▶

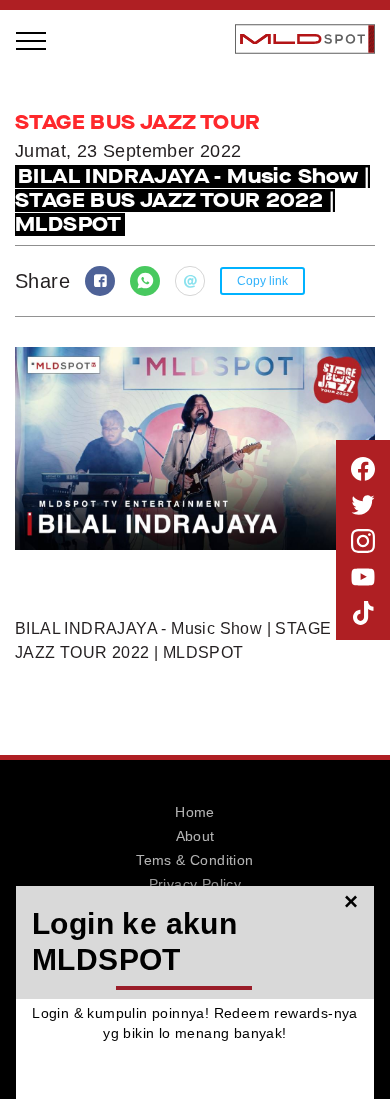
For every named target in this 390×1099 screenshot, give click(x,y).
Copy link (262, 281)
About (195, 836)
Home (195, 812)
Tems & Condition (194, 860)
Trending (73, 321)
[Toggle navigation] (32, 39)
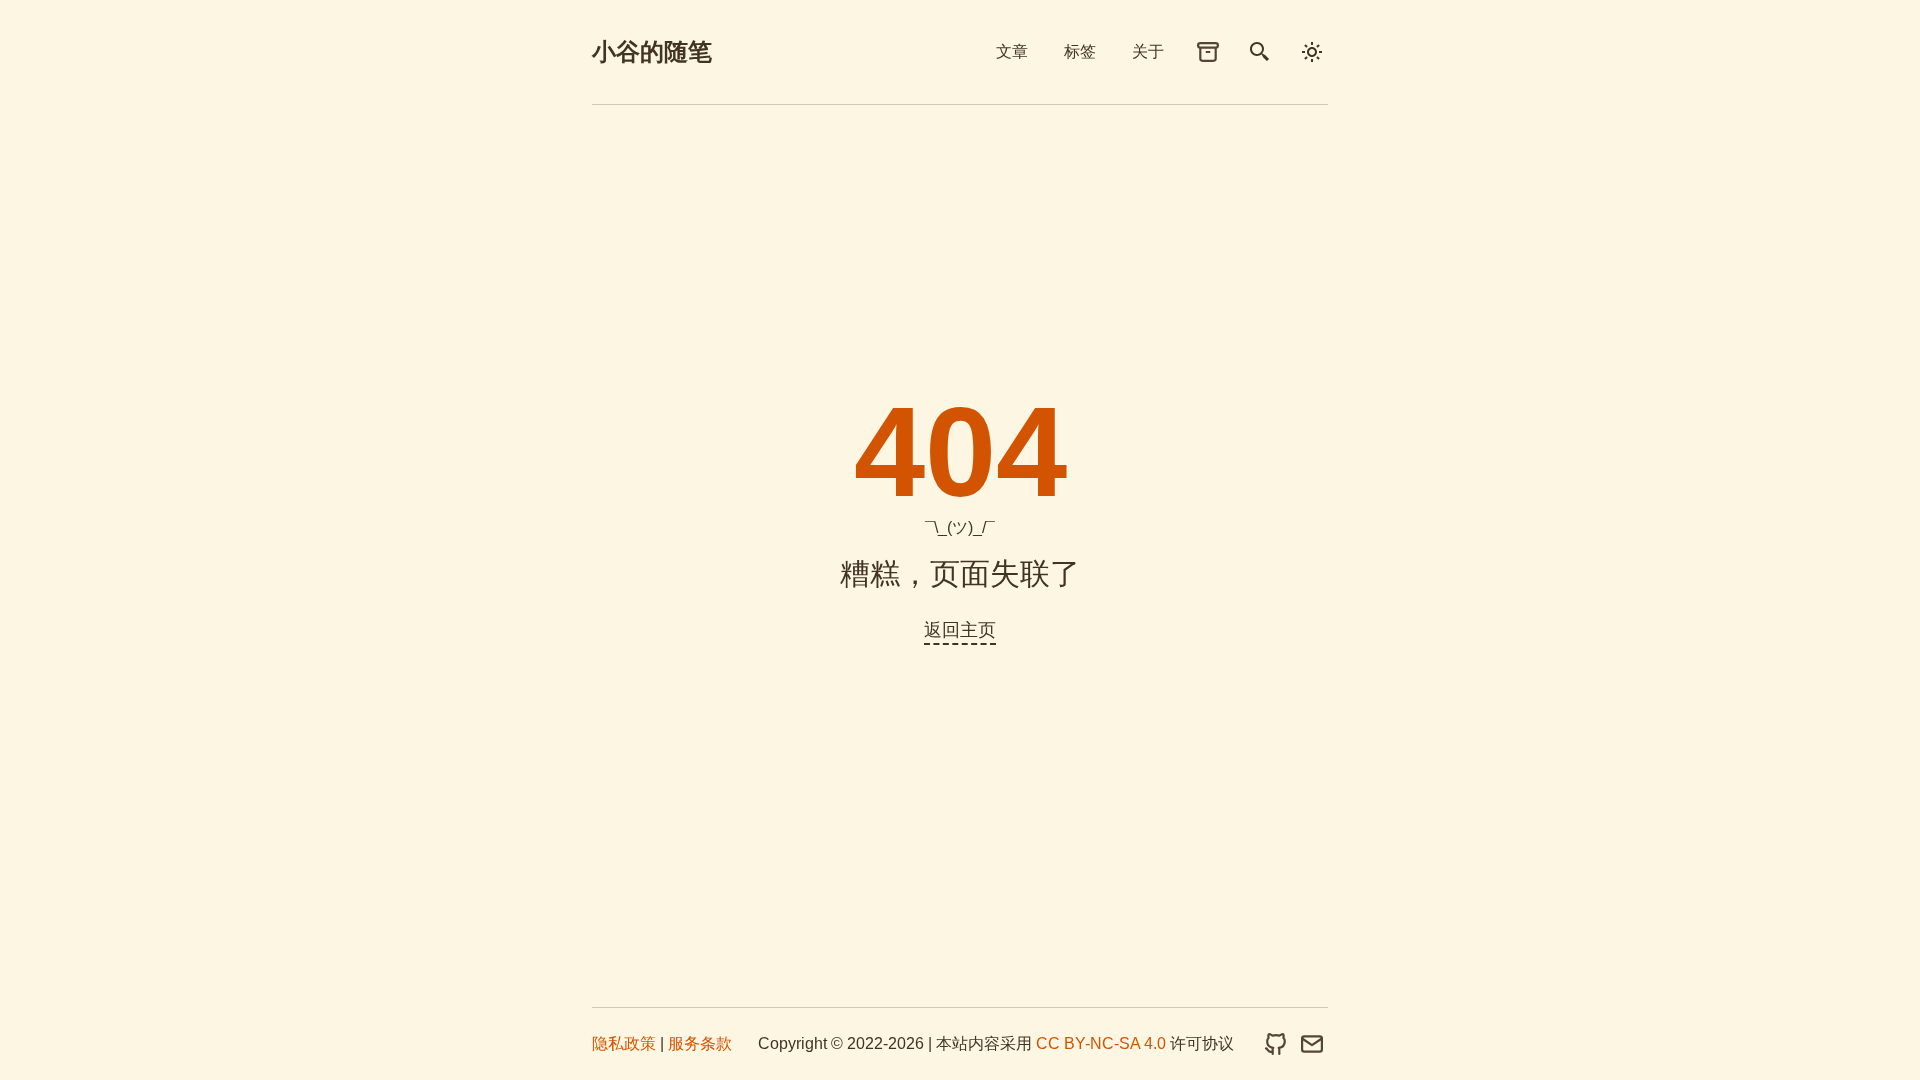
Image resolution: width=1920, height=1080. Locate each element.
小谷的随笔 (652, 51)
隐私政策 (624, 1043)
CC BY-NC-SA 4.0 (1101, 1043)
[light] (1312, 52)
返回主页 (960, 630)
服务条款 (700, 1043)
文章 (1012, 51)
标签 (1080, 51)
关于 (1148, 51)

◀
▶

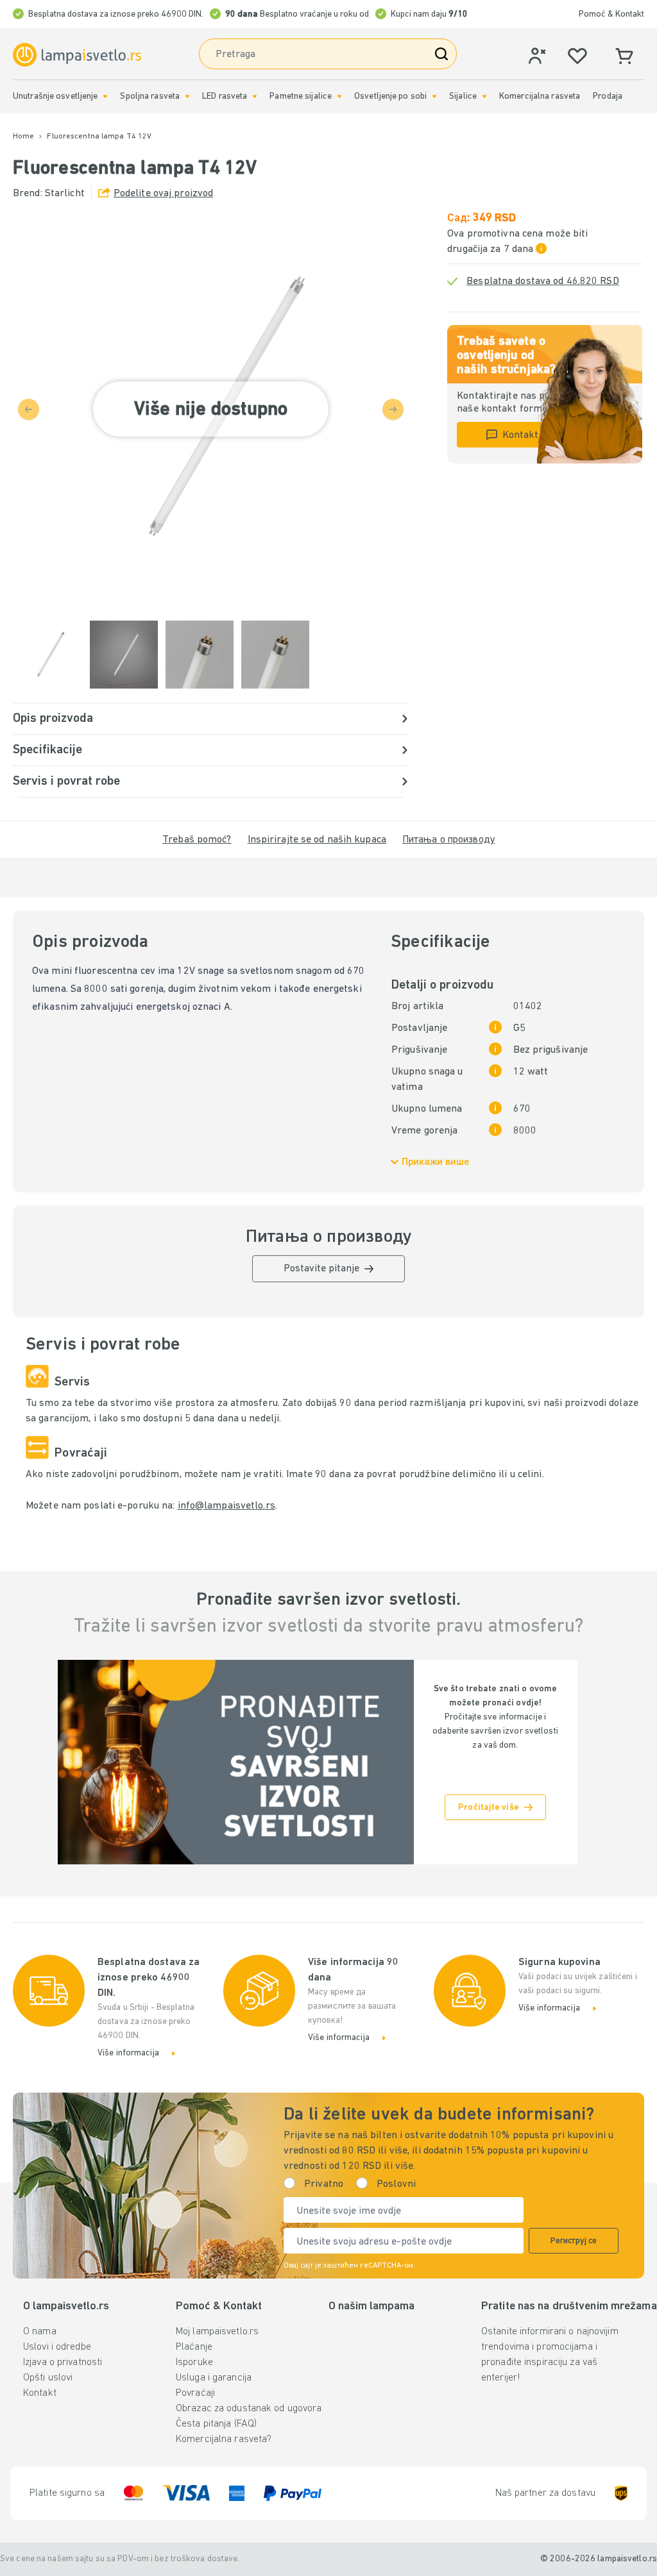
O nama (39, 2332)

◀

§ PROBLEM DETAILS
An exact, complete copy of the lines above from the one with "Image resolution: width=1920, height=1080." through the one with "关于 (1148, 51)" is the whole answer.

§ TASK SOLUTION
Image resolution: width=1920, height=1080. Locate each element.
小谷的随笔 (652, 51)
隐私政策 (624, 1043)
CC BY-NC-SA 4.0 (1101, 1043)
[light] (1312, 52)
返回主页 (960, 630)
服务条款 (700, 1043)
文章 (1012, 51)
标签 (1080, 51)
关于 (1148, 51)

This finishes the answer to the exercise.